Story submitteD by: Alice Alexiou

Abraham braun

Photo: Abraham Braun

He was my grandfather, a Hungarian Jew who came to America in 1914, from an impoverished and illiterate family. One of his legs was shorter than the other by several inches, the result of an explosion in the celluloid plastics factory where he worked as a child. He never went to school, and could not write, but he taught himself to read, and when he stepped off the boat in New York, he discovered that he had a natural instinct for doing business. Abe Braun built two-family homes in Queens, lost everything in the Great Depression, then picked himself up and manufactured buttons in an industrial loft on 21st Street, and, with a handful of partners, bought into real estate in Manhattan on the cheap after World War 2. One of the buildings he owned shares in was the Flatiron Building.
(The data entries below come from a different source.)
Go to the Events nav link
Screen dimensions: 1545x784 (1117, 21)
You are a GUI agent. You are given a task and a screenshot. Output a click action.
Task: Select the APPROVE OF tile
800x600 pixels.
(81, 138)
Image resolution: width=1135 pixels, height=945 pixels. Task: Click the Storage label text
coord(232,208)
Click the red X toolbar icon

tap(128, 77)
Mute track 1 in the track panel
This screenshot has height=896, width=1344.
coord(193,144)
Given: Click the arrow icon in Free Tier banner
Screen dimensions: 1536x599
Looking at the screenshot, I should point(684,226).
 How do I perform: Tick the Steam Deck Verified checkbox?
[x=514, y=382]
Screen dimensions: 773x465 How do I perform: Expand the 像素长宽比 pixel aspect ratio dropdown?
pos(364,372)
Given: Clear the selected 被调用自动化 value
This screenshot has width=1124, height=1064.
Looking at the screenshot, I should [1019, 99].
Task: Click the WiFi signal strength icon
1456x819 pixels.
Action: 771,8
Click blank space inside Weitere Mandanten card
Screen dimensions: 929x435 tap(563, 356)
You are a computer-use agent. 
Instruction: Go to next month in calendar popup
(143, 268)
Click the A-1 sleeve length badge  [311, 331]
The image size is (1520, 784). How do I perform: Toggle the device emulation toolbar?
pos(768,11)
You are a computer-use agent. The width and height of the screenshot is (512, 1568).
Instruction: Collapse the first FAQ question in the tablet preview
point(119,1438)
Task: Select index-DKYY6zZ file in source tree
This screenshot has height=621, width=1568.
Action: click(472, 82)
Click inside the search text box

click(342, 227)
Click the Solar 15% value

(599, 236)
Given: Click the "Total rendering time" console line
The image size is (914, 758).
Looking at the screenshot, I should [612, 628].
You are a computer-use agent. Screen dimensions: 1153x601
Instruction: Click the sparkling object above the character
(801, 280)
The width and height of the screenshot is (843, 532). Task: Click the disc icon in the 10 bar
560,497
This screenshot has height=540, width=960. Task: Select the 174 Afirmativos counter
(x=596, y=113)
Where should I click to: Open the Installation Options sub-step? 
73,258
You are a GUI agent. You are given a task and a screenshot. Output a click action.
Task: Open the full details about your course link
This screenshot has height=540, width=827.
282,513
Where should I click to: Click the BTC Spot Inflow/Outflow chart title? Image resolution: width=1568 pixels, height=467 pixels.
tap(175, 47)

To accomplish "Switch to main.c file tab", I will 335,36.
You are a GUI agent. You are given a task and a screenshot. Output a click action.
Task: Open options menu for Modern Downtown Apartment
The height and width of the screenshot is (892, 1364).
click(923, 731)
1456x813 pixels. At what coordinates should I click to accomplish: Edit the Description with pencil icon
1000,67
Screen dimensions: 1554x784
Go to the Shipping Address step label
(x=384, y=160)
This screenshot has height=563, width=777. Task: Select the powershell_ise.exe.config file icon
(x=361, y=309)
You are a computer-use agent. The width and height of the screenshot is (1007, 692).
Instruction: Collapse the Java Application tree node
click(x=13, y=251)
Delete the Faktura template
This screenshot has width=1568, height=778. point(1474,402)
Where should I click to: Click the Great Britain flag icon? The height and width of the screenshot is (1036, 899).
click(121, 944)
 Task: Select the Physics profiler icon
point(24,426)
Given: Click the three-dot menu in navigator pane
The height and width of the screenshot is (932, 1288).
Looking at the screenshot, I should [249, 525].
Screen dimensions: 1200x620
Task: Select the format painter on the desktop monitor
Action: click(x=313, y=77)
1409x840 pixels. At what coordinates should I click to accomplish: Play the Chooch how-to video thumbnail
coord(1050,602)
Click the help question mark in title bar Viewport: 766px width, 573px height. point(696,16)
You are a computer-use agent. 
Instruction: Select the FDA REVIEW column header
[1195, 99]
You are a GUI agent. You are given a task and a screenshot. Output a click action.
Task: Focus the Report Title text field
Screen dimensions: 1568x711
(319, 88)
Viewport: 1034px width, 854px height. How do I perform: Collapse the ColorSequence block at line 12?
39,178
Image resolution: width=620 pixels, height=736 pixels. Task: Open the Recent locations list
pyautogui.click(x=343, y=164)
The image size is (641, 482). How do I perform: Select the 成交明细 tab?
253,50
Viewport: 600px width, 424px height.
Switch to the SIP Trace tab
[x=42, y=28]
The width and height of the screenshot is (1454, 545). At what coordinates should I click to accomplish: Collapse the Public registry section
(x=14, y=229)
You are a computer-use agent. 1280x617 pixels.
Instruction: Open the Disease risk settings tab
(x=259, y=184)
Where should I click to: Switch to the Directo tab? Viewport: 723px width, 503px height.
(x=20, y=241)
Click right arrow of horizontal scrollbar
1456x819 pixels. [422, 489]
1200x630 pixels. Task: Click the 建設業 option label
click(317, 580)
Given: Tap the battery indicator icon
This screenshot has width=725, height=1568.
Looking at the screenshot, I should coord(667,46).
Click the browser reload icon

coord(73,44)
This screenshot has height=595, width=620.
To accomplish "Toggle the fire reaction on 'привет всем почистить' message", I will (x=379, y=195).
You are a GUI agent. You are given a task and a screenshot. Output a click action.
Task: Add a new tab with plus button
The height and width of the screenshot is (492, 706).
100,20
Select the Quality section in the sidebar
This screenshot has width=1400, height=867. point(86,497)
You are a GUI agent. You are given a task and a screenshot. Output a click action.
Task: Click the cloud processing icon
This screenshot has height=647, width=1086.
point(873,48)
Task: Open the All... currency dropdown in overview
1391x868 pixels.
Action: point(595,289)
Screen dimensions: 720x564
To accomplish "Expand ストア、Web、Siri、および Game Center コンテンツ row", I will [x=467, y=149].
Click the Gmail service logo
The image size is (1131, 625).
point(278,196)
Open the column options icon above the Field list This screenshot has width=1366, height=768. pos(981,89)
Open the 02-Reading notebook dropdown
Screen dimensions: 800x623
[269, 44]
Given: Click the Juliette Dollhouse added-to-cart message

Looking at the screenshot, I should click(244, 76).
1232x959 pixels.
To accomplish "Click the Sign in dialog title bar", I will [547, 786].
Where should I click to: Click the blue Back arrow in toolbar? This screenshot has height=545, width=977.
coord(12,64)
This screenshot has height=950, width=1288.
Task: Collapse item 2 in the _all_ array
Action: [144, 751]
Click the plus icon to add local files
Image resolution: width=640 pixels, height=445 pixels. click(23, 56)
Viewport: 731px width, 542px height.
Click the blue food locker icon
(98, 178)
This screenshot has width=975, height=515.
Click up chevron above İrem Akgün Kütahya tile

Abe died at age 52 of leukemia. I never knew him, but his legacy looms large in my family. Abe, my mother told me, loved most of all to help others, and his business acumen gave us, his descendants, the ability to do same. My family owes so much to Abe, who found safety and ultimately prosperity in New York. The family he left behind in Hungary died in the Holocaust, and he would have been so proud to know that the gifts he bestowed on his descendants are being used to help this newest batch of immigrants get a leg up in his city, New York.